- Oh, então que venha alguém a quem possa denunciar o miserável!
- Quer que escreva a sua declaração? Assiná-la-á?
- Sim... sim... - disse Caderousse, cujos olhos brilhavam à ideia daquela vingança póstuma.
Monte-Cristo escreveu:
«Morro assassinado pelo corso Benedetto, meu companheiro de grilheta em Toulon com o n.º 59.»
- Despache-se! Despache-se! - insistiu Caderousse. – Desconfio que já não conseguirei assinar.
Monte-Cristo apresentou a pena a Caderousse, que, reunindo forças, assinou e voltou a cair na cama, dizendo:
- O senhor contará o resto, Sr. Abade. Dirá que se faz passar por Andrea Cavalcanti, que está hospedado no Hotel dos Príncipes, que... Ah, ah, meu Deus, meu Deus! Agora é que morro! E Caderousse desmaiou pela segunda vez.
O abade fê-lo respirar o conteúdo do frasco; o ferido reabriu os olhos.
- O seu desejo de vingança não o abandonara durante o desmaio.
- Dirá tudo isto, não é verdade, Sr. Abade?
- Sim, tudo isso e muitas outras coisas mais.
- Que dirá?
- Direi que sem dúvida lhe deu a planta desta casa na esperança de que o conde o matasse. Direi que prevenira o conde por meio de um bilhete. Direi que o conde estava ausente, que fui eu que recebi o bilhete e resolvi esperá-lo.
- E ele será guilhotinado, não é verdade? - perguntou Caderousse. - Será guilhotinado, promete-me? Morro com essa esperança, isso ajudar-me-á a morrer.
- Direi continuou o conde - que ele chegou atrás de si e que o espreitou durante todo o tempo; que quando o viu sair correu à esquina do muro e escondeu-se.
- Quer dizer que o senhor viu tudo isso?
- Lembre-se das minhas palavras: «Se regressares a casa são e salvo, acreditarei que Deus te perdoou e perdoar-te-ei também.»
- E não me avisou?! - gritou Caderousse, tentando levantar-se num cotovelo. - Sabia que ia ser morto quando saísse daqui e não me avisou!

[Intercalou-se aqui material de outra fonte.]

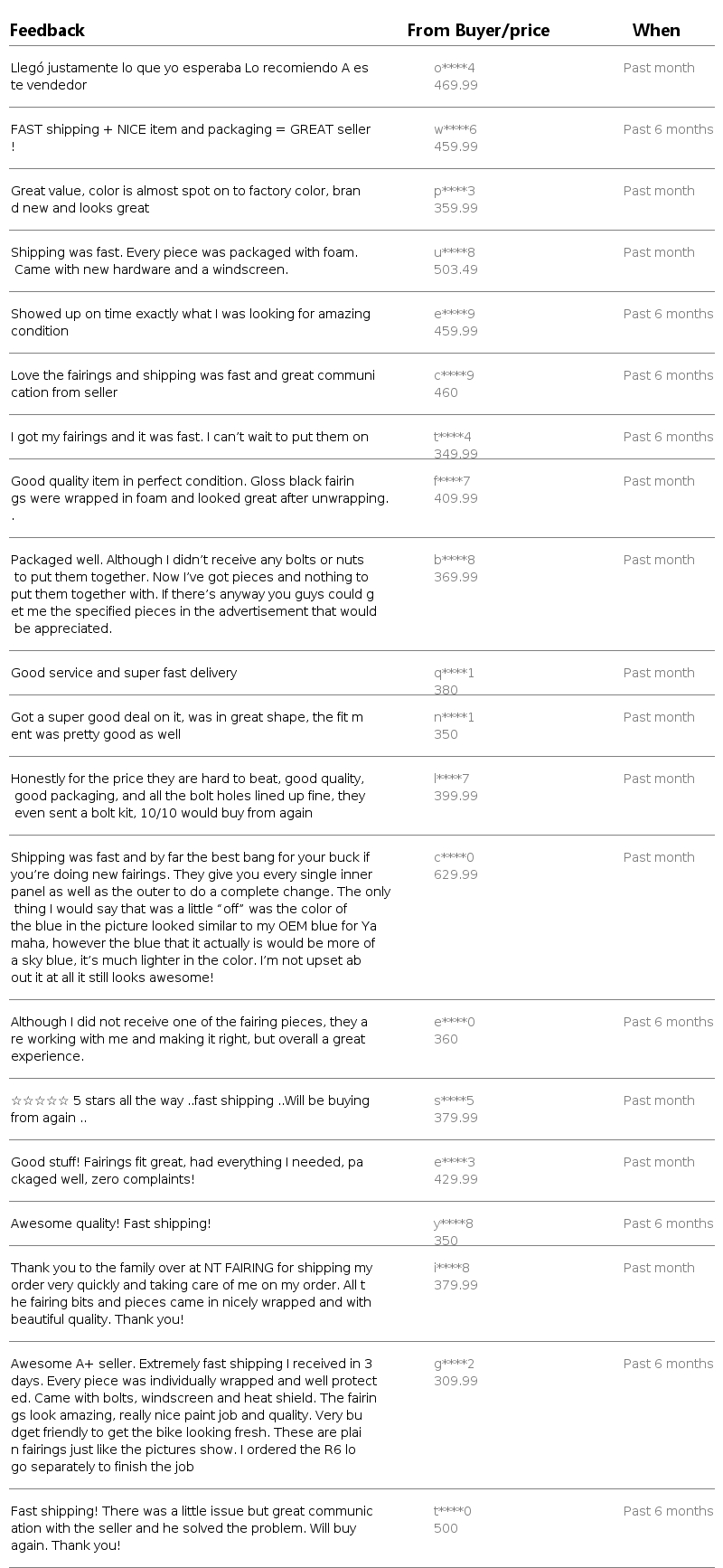
Task: Click the 309.99 price value
Action: (x=455, y=1381)
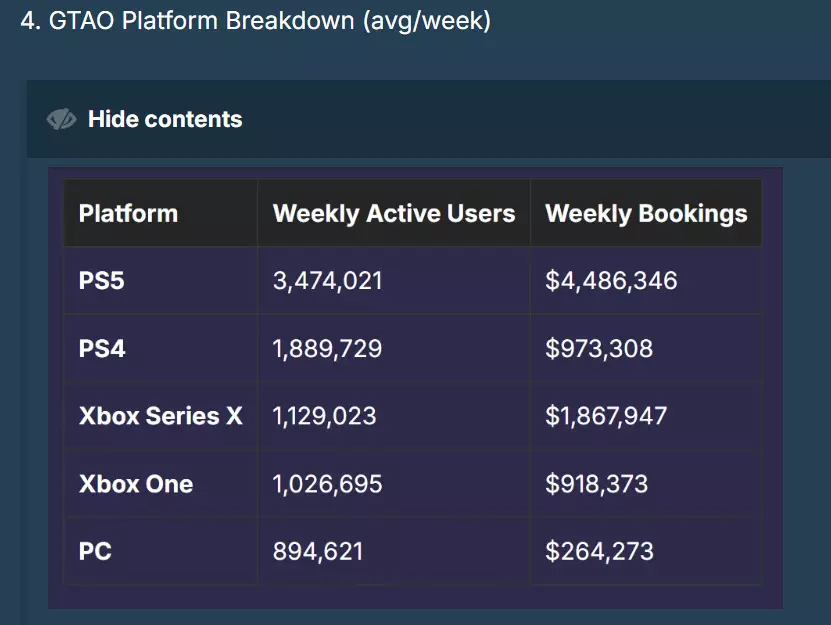Screen dimensions: 831x625
Task: Click the Platform column header
Action: click(x=128, y=213)
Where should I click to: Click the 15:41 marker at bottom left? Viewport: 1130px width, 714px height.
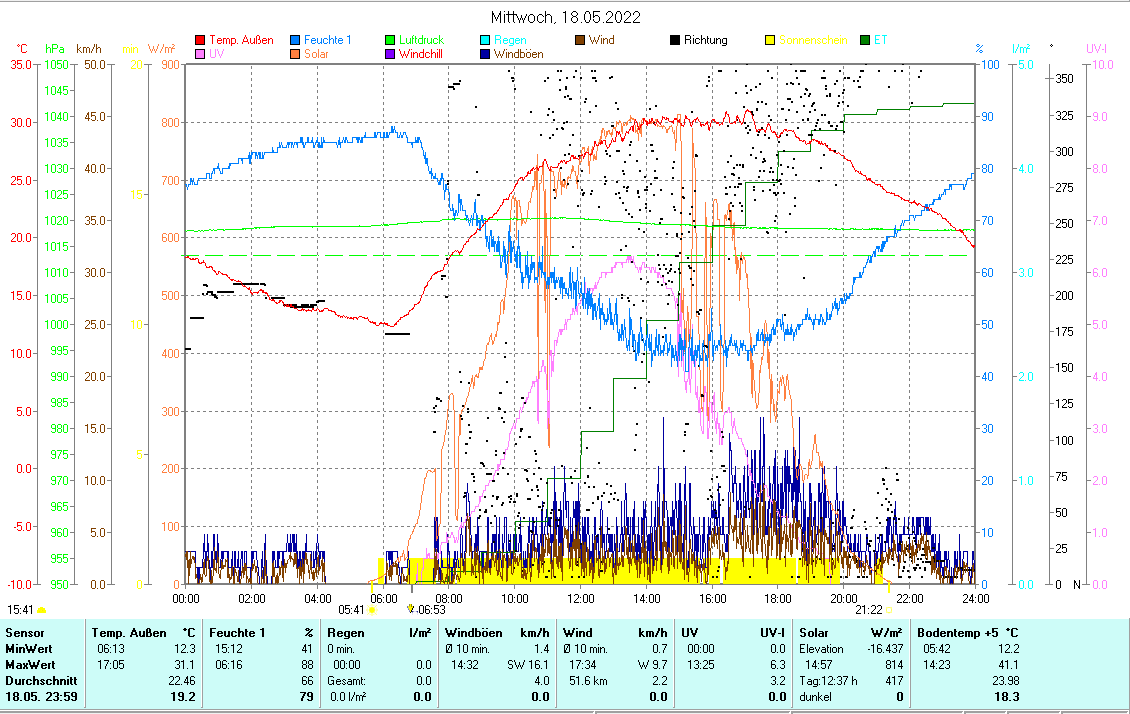[21, 609]
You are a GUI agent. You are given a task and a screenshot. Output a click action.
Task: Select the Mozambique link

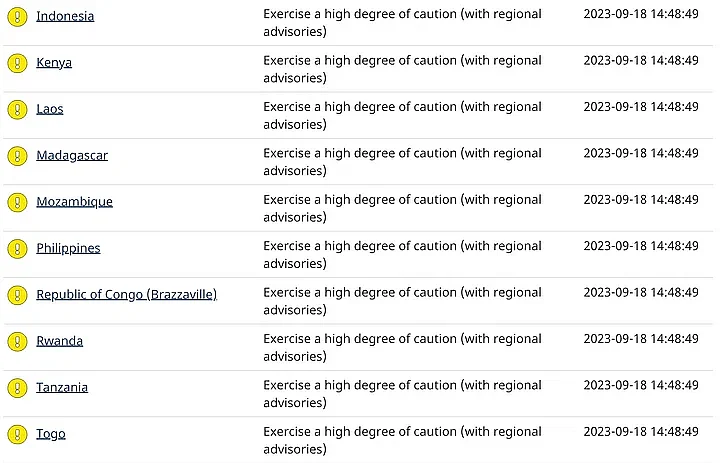74,202
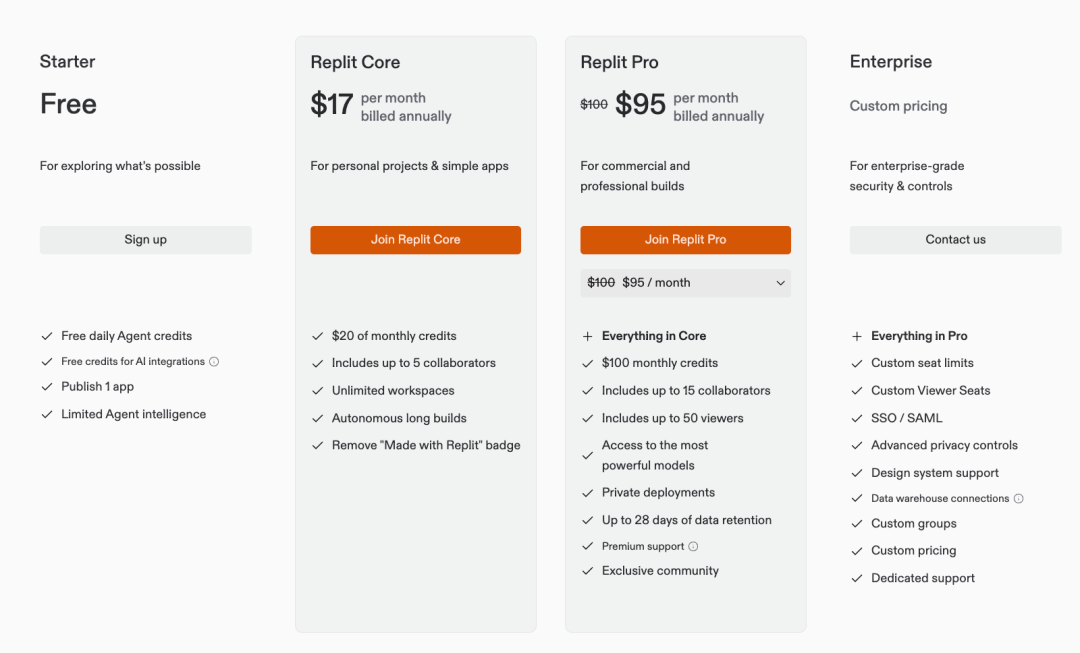The image size is (1080, 653).
Task: Select the Replit Core plan heading
Action: click(x=355, y=62)
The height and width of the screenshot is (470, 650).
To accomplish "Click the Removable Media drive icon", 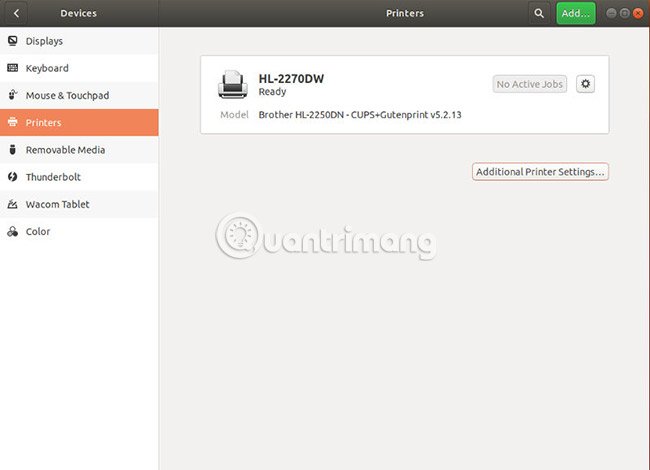I will coord(13,150).
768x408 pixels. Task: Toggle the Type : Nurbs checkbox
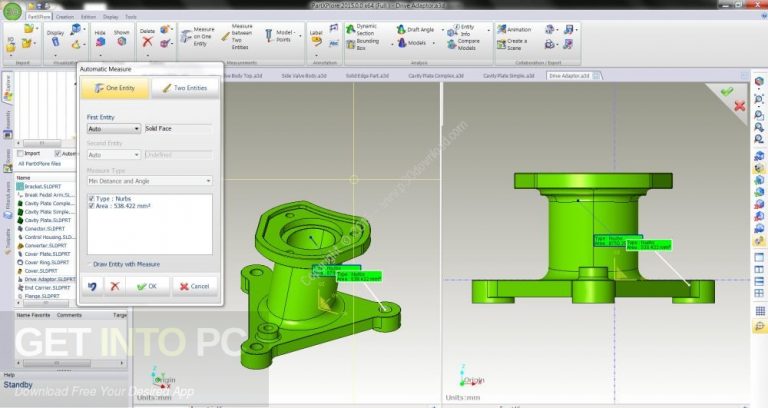[93, 199]
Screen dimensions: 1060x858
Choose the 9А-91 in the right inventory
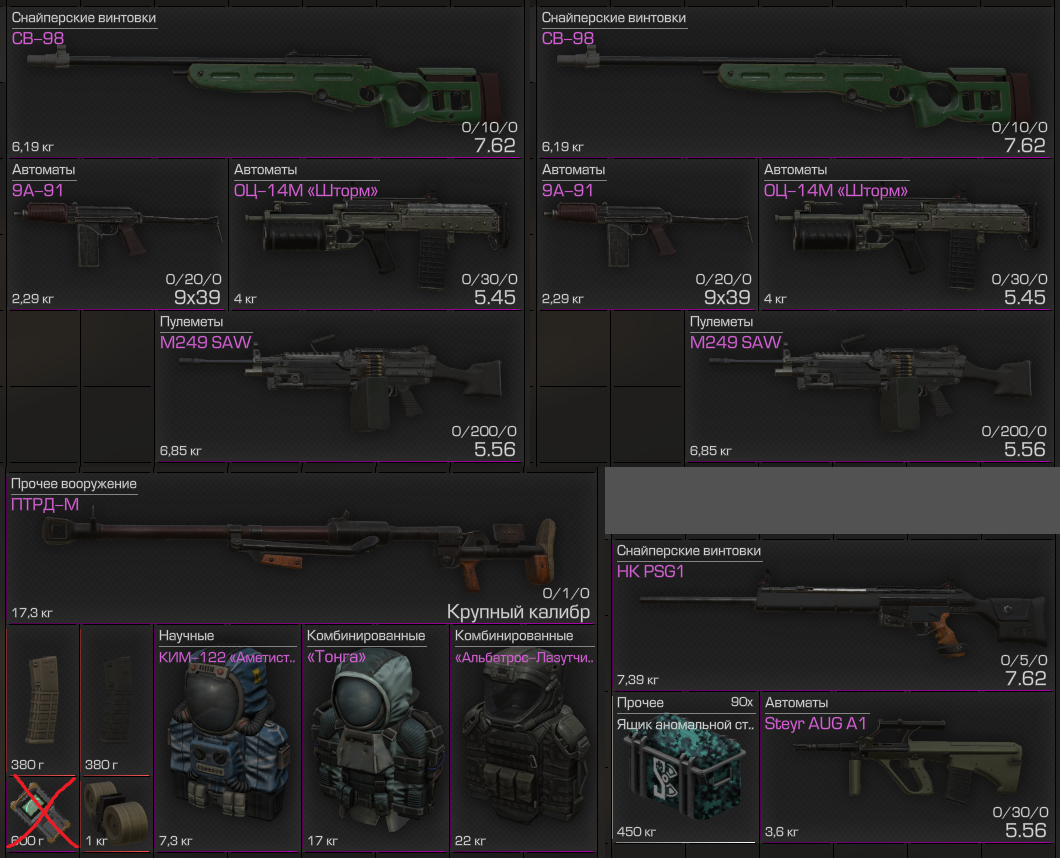click(647, 234)
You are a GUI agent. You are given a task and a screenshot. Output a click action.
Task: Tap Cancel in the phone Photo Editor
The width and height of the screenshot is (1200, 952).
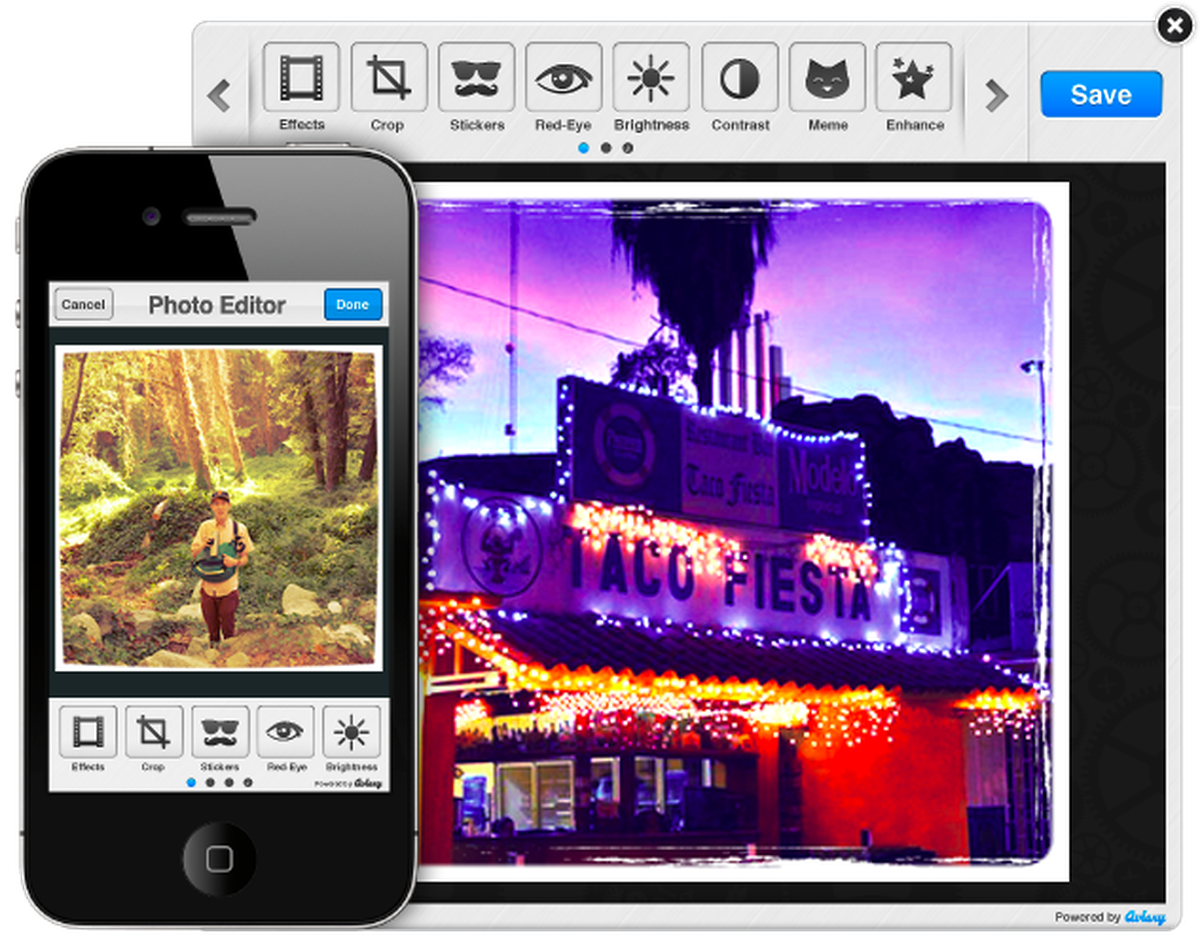click(83, 305)
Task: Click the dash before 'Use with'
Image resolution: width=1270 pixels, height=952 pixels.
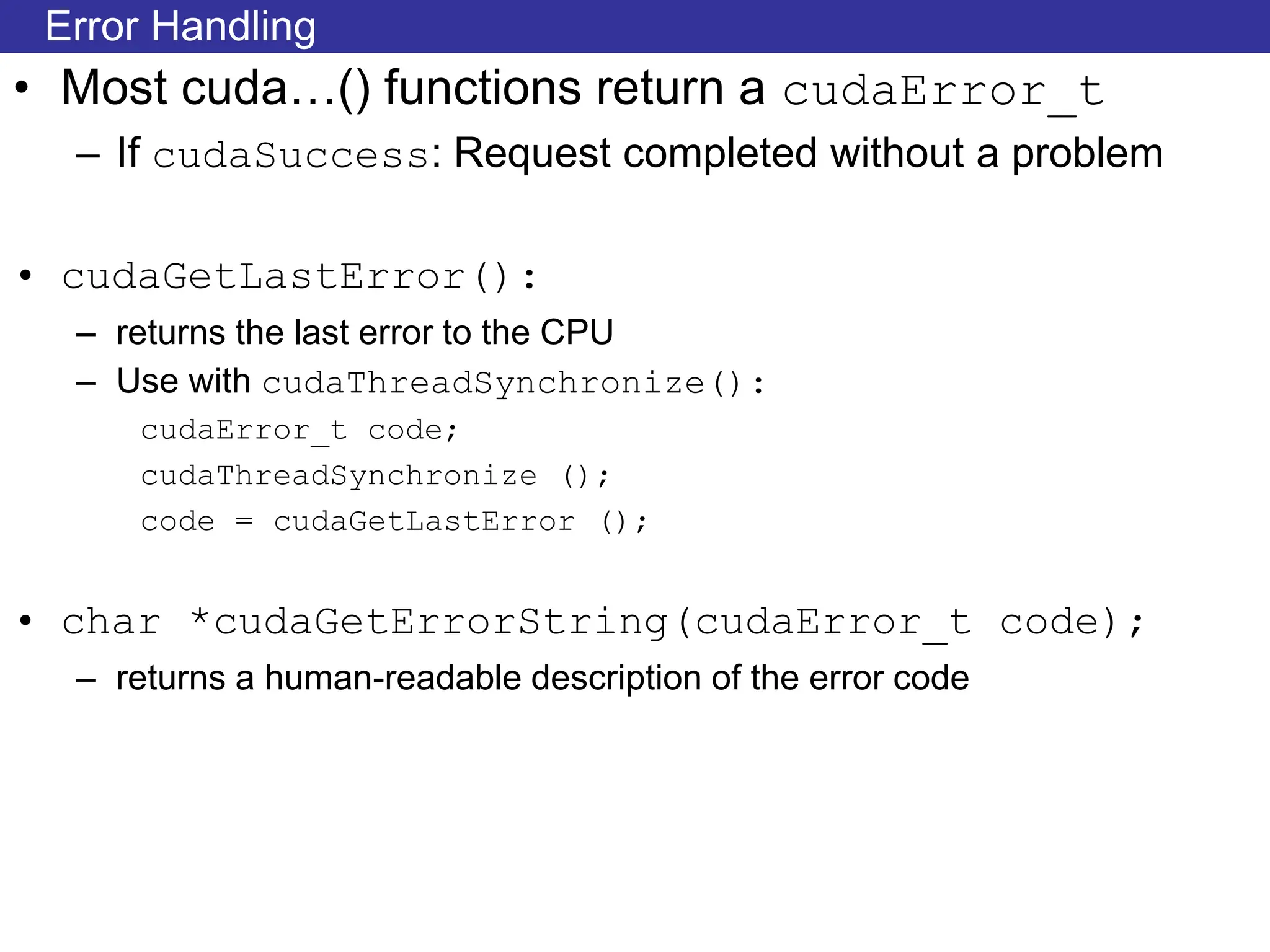Action: 86,384
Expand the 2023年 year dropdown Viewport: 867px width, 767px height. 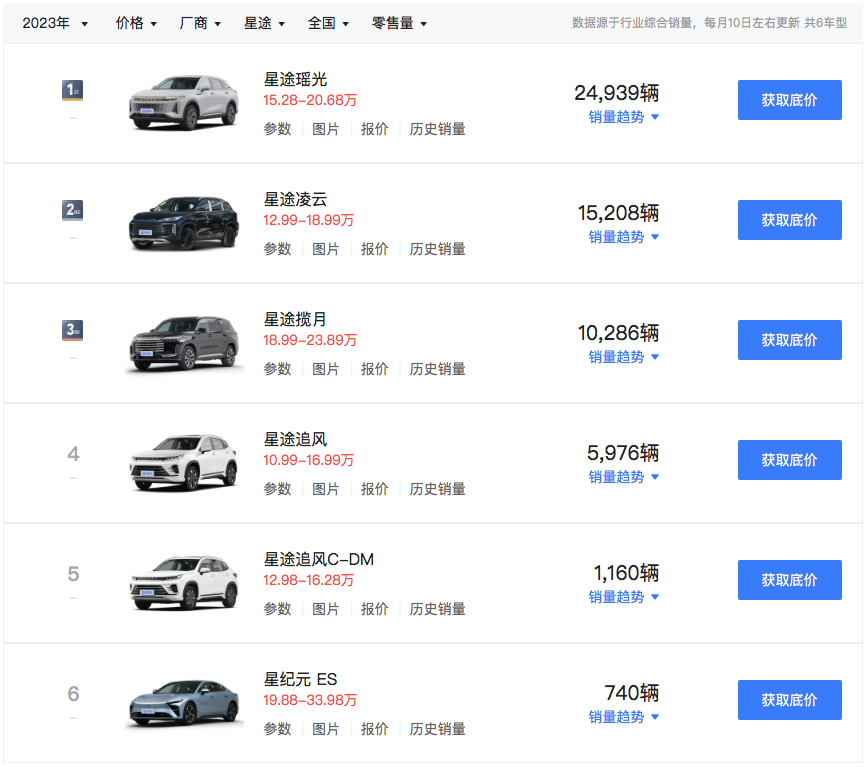pos(55,23)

- Não, porque na mão de Benedetto via a justiça de Deus e julgaria cometer um sacrilégio opondo-me às intenções da Providência.
- A justiça de Deus! Não me fale disso, Sr. Abade. Se houvesse uma justiça de Deus, sabe melhor do que ninguém que há pessoas que seriam castigadas e não o são.
- Paciência! - disse o abade num tom que fez estremecer o moribundo. - Paciência!
Caderousse olhou-o com espanto.
- E depois - prosseguiu o abade - Deus está cheio de misericórdia para todos, e também para ti. É pai antes de ser juiz.
- Ah! O senhor acredita portanto em Deus? - perguntou Caderousse.
- Se tivesse a desgraça de não ter acreditado nele até agora, acreditaria ao ver-te - respondeu Monte-Cristo.
Caderousse ergueu os punhos crispados ao céu.